Texto de lectura:
A eso se sumó en 1995 una guerra con el Perú que hizo tambalear al presupuesto nacional y que indujo la creación de un impuesto extraordinario al bolsillo ciudadano. Todo iba de mal en peor: en octubre de 1995 en el Congreso empezó una crisis política que se agravó en 1997 con un golpe de Estado y con un gobierno interino salido de mágicas negociaciones legislativas. Buscando una medicina para salvar al paciente, una Asamblea Constituyente nos dio una nueva Carta Magna. Pero mientras los constituyentes debatían, el fenómeno de El Niño destruía bananeras, camaroneras, carreteras, puentes, viviendas y más. La caída del precio del petróleo completó la tormenta perfecta.
Al final de 1998 el Partido Social Cristiano colaboró con un tributo que sustituyó al Impuesto a la Renta y que solo redujo significativamente las recaudaciones. El mismo partido lideró la creación de la Agencia de Garantía de Depósitos con una ley que permitió a los banqueros entregar sus bancos quebrados para que el Estado asuma las pérdidas. Allí aparecieron los préstamos vinculados (los bancos a sus propios dueños), deudores fantasmas, captaciones ilegales que se escondían en paraísos fiscales y un etcétera de malas prácticas bancarias. Filanbanco, Progreso, Previsora, Popular... “Tuvimos alrededor de 16 bancos que se convirtieron en bancos rateros que fueron metiéndole la mano a los bolsillos de los ecuatorianos”, dijo Jorge Rodríguez, de la Comisión Anticorrupción.
Al final nadie pudo decir que recuperó todo su dinero congelado porque por cada millón de sucres se recibieron de vuelta solo 40 dólares. Pero aun así, no todos tuvieron “esa suerte”.

Lo que harás:
Copia literalmente el fragmento del texto sobre la crisis económica y bancaria del Ecuador entre "Al final de" y "la Comisión Anticorrupción.", ambos incluidos. Las entradas no intervienen en esto.

Datos recopilados:
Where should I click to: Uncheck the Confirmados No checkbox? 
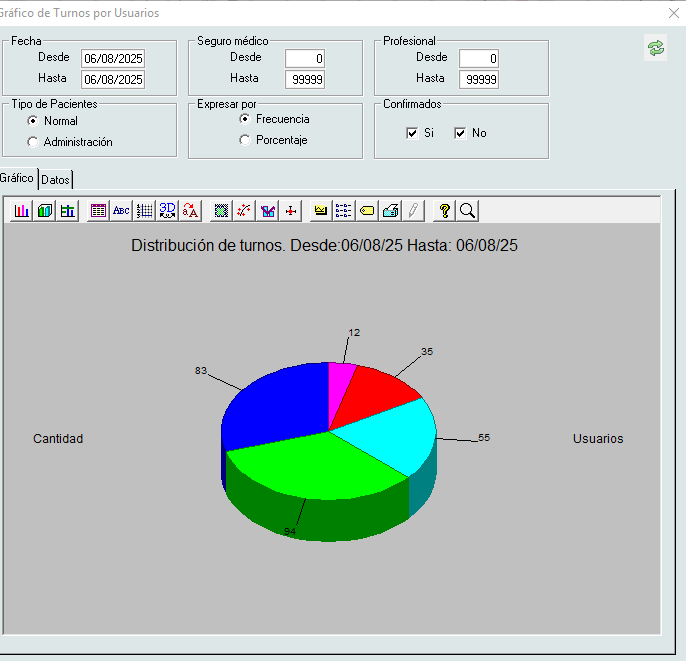point(460,133)
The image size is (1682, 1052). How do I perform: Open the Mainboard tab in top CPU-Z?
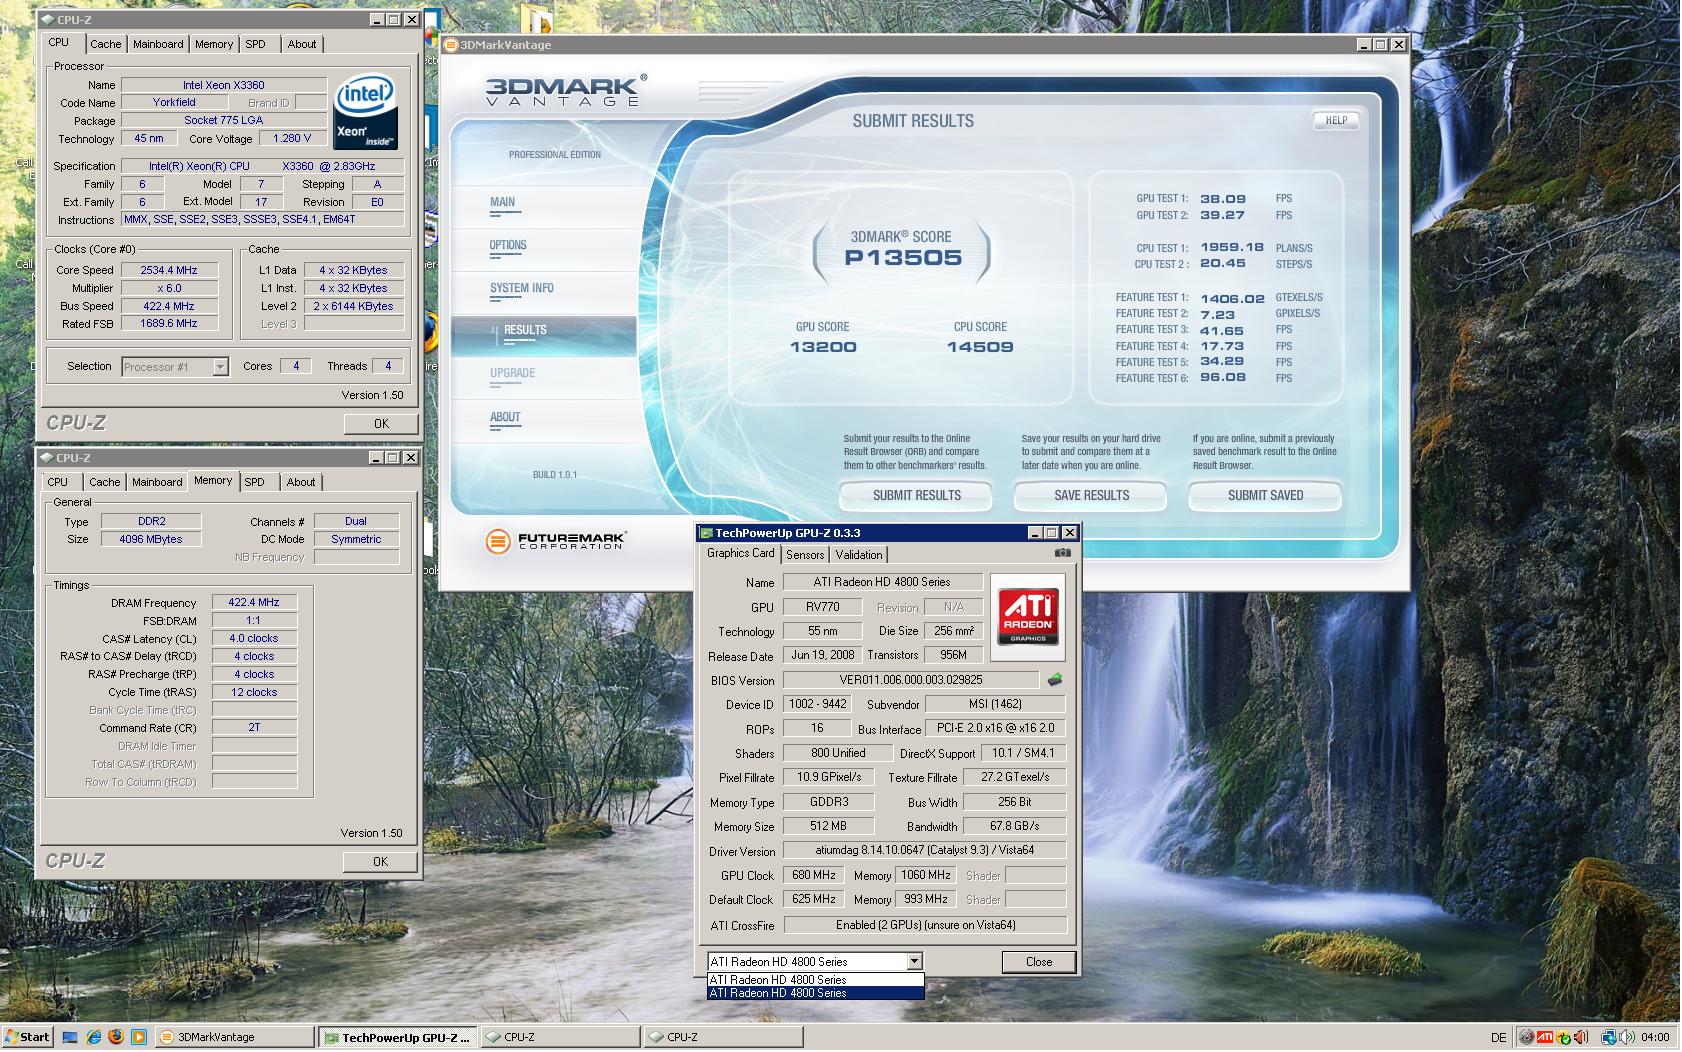(158, 44)
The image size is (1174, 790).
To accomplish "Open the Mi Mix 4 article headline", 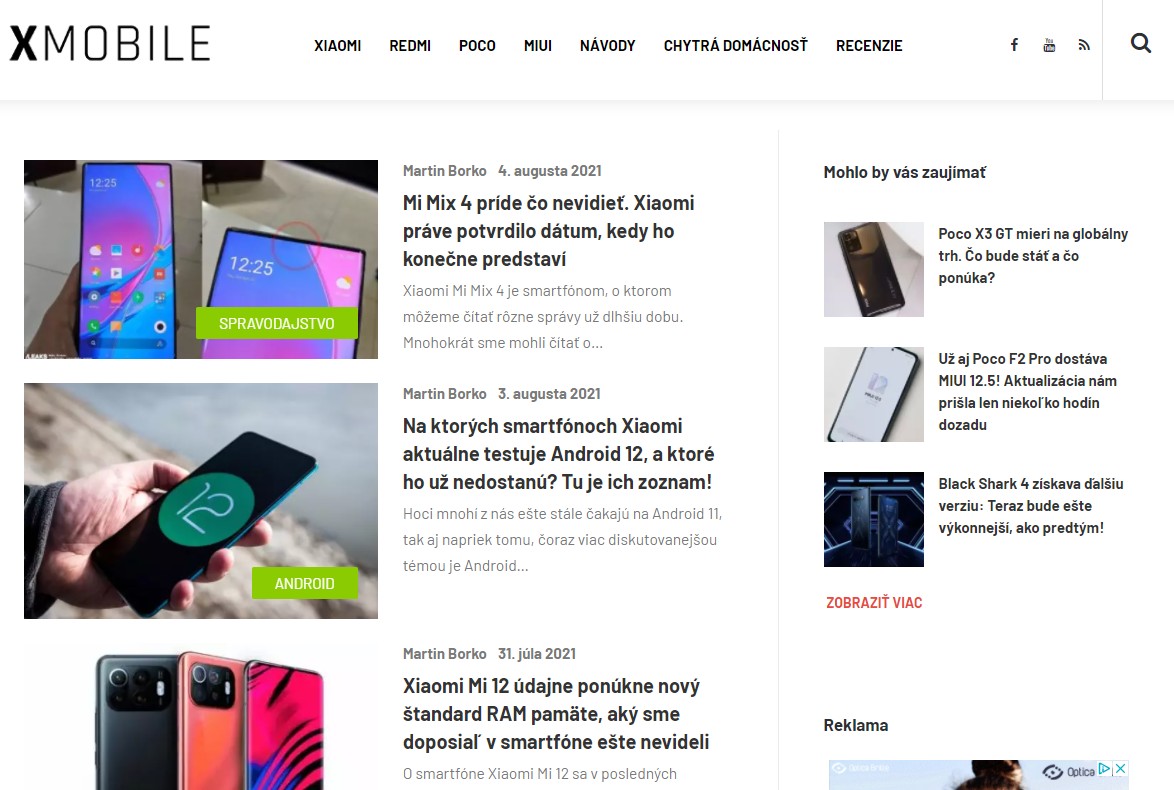I will pos(549,231).
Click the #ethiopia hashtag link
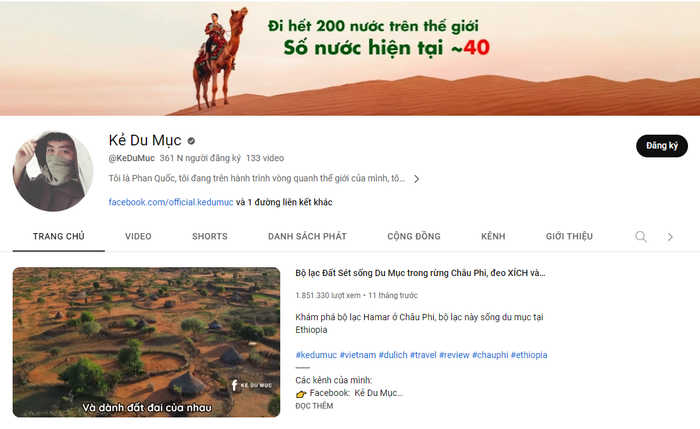The height and width of the screenshot is (429, 700). click(529, 355)
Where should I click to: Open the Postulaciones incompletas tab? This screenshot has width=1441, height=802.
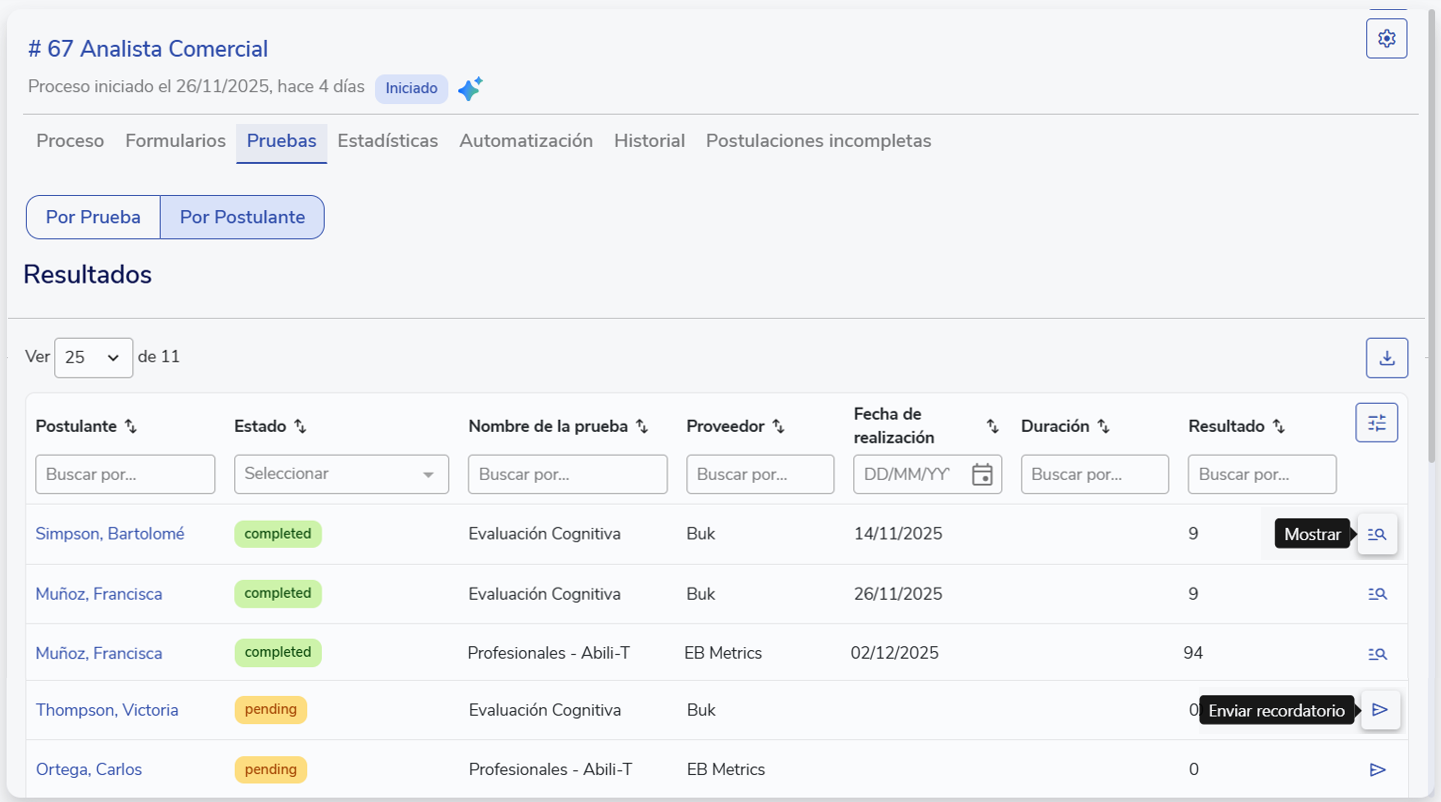click(x=818, y=141)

Resultado de la tarea:
Al final de 1998 el Partido Social Cristiano colaboró con un tributo que sustituyó al Impuesto a la Renta y que solo redujo significativamente las recaudaciones. El mismo partido lideró la creación de la Agencia de Garantía de Depósitos con una ley que permitió a los banqueros entregar sus bancos quebrados para que el Estado asuma las pérdidas. Allí aparecieron los préstamos vinculados (los bancos a sus propios dueños), deudores fantasmas, captaciones ilegales que se escondían en paraísos fiscales y un etcétera de malas prácticas bancarias. Filanbanco, Progreso, Previsora, Popular... “Tuvimos alrededor de 16 bancos que se convirtieron en bancos rateros que fueron metiéndole la mano a los bolsillos de los ecuatorianos”, dijo Jorge Rodríguez, de la Comisión Anticorrupción.